(What to work on) A complete, exact copy of the data is the required answer.

Saved data entries:
----

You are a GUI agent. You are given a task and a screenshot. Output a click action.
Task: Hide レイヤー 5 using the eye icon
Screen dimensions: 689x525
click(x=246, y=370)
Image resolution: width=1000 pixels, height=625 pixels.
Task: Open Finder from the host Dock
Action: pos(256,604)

----

(Response to this task)
You are a GUI agent. You are given a task and a screenshot. Output a click action.
Task: Hide レイヤー 5 using the eye icon
Screen dimensions: 689x525
click(x=246, y=370)
Image resolution: width=1000 pixels, height=625 pixels.
Task: Open Finder from the host Dock
Action: pos(256,604)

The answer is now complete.